* Problem requirements:
Rewrite the records from the line containing "Identify the location" through the line containing "(930, 238).", replacing "location" with "position" and leaving everything else unchanged.

* Given records:

+===+

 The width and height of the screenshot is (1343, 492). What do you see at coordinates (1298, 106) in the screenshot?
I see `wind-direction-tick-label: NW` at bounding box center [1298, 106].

+===+

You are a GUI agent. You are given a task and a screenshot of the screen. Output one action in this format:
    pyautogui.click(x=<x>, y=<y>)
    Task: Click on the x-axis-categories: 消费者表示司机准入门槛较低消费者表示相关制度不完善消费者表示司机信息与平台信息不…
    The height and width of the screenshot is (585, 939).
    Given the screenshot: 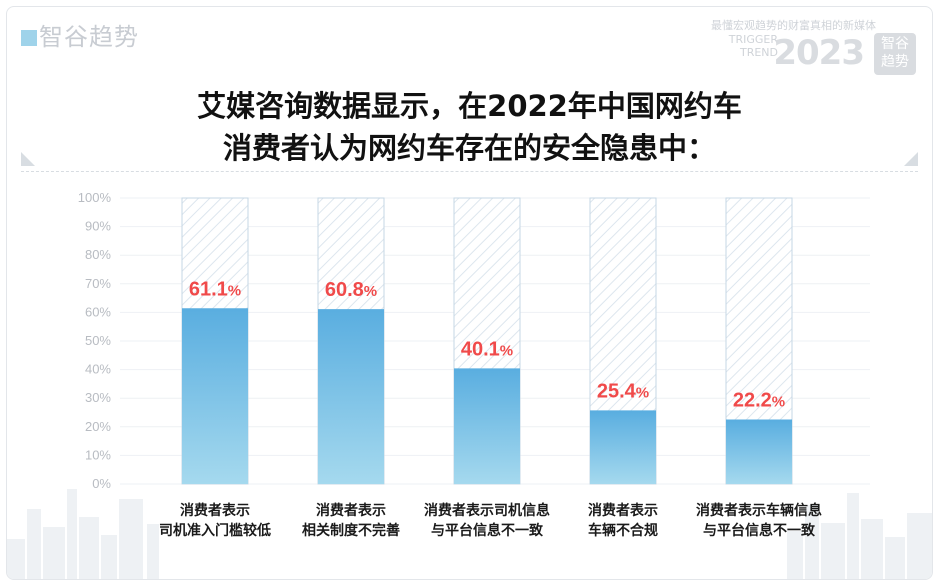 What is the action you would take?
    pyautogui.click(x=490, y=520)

+===+

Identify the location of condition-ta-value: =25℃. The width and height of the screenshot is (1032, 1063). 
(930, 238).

+===+

* Task output:
Identify the position of condition-ta-value: =25℃. The width and height of the screenshot is (1032, 1063). 
(930, 238).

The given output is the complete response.